While the theoretical concepts discussed previously have been with us for decades now, a few things have recently been changing very rapidly. There is an ever increasing amount of complexity in software products. For example, in object-oriented programming, we might start off with a clean interface between two classes, but during a sprint, under extra time pressure, a developer might cut corners and introduce a coupling between classes. Such a technical debt is rarely paid back on its own; it starts to accumulate until our initial design objective is no longer perceivable at all!
Another thing that's changing is that products are rarely built in isolation now; they make heavy use of services provided by external entities. A vivid example of this is found in managed services in cloud environments, such as Amazon Web Services (AWS). In AWS, there is a service for everything, from a database to one that enables building a chatbot.
It has become imperative that we try to enforce separation of concerns. Interactions and contracts between components are becoming increasingly Application Programming Interface (API)-driven. Components don't share memory, hence they can only communicate via network calls. Such components are called as services. A service takes requests from clients and fulfills them. Clients don't care about the internals of the service. A service can be a client for another service.
A typical initial architecture of a system is shown here:
The system can be broken into three distinct layers:
- Frontend (a mobile application or a web page): This is what the users interact with and makes network classes go to the backend to get data and enable behavior.
- Backend piece: This layer has the business logic for handling specific requests. This code is generally supposed to be ignorant of the frontend specifics (such as whether it is an application or a web page making the call).
- A data store: This is the repository for persistent data.
In the early stages, when the team (or company) is young, and people start developing with a greenfield environment and the number of developers is small, things work wonderfully and there is good development velocity and quality. Developers pitch in to help other developers whenever there are any issues, since everyone knows the system components at some level, even if they're not the developer responsible for the component. However, as the company grows, the product features start to multiply, and as the team gets bigger, four significant things happen:
- The code complexity increases exponentially and the quality starts to drop. A lot of dependencies spurt up between the current code and new features being developed, while bug fixes are made to current code. New developers don't have context into the tribal knowledge of the team and the cohesive structure of the code base starts to break.

• Work order 1: Transcribe the software architecture passage starting at "A typical initial" and ending at "for persistent data.".
• Work order 2:
Decide whether each statement agrees with the software architecture passage. Answer yes or no and quote the words that settle it.
(a) Components in the service model share memory with one another.
(b) A service may act as a client of another service.
(c) Backend code is expected to know whether an application or a web page made the call.
• Work order 3: Continue the software architecture passage from the point where it stops.
The records come from a separate source and are unrelated to the software architecture passage.

• Record set:
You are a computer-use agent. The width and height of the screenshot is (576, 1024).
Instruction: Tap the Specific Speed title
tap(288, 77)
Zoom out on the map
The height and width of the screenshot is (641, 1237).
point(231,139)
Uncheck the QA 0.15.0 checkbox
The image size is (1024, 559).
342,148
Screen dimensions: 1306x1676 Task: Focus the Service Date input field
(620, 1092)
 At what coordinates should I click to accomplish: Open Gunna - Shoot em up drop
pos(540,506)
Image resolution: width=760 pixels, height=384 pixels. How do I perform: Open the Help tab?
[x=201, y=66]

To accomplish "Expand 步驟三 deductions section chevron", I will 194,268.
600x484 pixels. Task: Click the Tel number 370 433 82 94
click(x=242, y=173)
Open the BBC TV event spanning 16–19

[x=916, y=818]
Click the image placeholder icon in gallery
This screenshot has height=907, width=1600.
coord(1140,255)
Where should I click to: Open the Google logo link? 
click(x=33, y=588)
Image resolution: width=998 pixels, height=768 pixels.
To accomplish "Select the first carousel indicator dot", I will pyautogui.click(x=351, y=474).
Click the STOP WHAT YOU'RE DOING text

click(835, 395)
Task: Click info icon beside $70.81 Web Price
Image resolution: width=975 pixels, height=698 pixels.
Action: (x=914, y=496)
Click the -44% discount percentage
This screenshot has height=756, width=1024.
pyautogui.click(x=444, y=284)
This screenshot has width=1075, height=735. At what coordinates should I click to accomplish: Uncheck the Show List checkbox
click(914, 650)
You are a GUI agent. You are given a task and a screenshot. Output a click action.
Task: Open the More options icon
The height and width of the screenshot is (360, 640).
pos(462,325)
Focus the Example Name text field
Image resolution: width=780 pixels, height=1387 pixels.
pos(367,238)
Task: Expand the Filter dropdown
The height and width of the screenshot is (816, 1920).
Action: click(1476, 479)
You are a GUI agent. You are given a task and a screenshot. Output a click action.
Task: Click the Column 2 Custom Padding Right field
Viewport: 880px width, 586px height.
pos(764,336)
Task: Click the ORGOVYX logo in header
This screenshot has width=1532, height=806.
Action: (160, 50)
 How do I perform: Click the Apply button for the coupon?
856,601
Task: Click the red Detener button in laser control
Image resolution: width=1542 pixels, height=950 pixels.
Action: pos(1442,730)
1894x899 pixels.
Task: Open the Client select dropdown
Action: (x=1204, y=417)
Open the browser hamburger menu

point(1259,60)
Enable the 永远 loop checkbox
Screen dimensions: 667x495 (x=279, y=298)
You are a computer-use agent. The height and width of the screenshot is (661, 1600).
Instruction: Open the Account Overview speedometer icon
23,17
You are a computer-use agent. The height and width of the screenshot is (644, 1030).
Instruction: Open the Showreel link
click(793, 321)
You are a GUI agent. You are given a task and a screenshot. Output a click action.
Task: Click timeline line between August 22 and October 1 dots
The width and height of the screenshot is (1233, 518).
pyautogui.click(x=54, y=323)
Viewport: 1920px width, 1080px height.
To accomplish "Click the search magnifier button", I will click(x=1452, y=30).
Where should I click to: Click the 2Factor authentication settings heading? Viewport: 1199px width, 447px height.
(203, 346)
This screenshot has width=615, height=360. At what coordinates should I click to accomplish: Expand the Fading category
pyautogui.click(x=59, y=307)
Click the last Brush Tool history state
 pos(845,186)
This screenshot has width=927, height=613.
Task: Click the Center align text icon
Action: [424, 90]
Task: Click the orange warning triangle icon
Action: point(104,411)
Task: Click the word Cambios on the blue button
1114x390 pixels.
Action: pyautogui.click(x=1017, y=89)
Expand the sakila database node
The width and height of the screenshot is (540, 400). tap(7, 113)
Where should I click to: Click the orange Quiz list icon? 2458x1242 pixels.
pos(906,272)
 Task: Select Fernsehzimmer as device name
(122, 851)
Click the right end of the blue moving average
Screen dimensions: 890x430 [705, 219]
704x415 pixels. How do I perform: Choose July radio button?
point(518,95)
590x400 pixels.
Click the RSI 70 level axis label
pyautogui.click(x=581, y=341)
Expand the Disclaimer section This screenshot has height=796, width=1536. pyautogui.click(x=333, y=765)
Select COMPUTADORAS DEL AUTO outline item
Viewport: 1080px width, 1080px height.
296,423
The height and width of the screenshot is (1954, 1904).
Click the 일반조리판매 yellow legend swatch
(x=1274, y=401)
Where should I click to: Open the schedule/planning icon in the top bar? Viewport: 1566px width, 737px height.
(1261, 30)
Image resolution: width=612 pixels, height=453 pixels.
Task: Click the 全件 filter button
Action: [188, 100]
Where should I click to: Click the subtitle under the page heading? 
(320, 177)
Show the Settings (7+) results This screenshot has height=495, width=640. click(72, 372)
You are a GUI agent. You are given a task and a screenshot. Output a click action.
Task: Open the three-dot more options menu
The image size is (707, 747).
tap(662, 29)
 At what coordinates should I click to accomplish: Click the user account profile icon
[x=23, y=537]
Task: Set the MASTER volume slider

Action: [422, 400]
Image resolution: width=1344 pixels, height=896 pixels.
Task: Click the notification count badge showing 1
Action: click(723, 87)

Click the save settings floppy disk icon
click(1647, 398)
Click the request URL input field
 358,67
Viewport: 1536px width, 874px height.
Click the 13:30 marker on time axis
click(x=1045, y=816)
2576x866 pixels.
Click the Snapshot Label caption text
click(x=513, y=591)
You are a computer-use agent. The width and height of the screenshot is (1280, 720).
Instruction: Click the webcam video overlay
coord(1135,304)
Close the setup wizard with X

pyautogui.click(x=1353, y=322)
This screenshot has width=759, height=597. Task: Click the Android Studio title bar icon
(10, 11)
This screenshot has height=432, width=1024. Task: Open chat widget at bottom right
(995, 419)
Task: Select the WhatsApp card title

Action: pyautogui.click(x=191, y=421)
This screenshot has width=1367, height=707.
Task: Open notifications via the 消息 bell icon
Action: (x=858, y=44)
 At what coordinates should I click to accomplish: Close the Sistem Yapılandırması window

• Answer 1:
A typical initial architecture of a system is shown here:
The system can be broken into three distinct layers:
- Frontend (a mobile application or a web page): This is what the users interact with and makes network classes go to the backend to get data and enable behavior.
- Backend piece: This layer has the business logic for handling specific requests. This code is generally supposed to be ignorant of the frontend specifics (such as whether it is an application or a web page making the call).
- A data store: This is the repository for persistent data.

• Answer 2:
(a) No: "Components don't share memory, hence they can only communicate via network calls."
(b) Yes: "A service can be a client for another service."
(c) No: "This code is generally supposed to be ignorant of the frontend specifics (such as whether it is an application or a web page making the call)."

• Answer 3:
- Operational work (running and maintaining the application) starts taking a significant amount time for the team. This usually leads to the hiring of operational engineers (DevOps engineers) who can independently take over operations work and be on call for any issues. However, this leads to developers losing touch with production, and we often see classic issues, such as it works on my setup but fails in production.
- The third thing that happens is the product hitting scalability limits. For example, the database may not meet the latency requirements under increased traffic. We might discover that an algorithm that was chosen for a key business rule is getting very latent. Things that were working well earlier suddenly start to fail, just because of the increased amount of data and requests.
- Developers start writing huge amounts of tests to have quality gates. However, these regression tests become very brittle with more and more code being added. Developer productivity falls off a cliff.
Applications that are in this state are called monoliths. Sometimes, being a monolith is not bad (for example, if there are stringent performance/latency requirements), but generally, the costs of being in this state impact the product very negatively. One key idea, which has become prevalent to enable software to scale, has been microservices, and the paradigm is more generally called service-oriented architecture (SOA).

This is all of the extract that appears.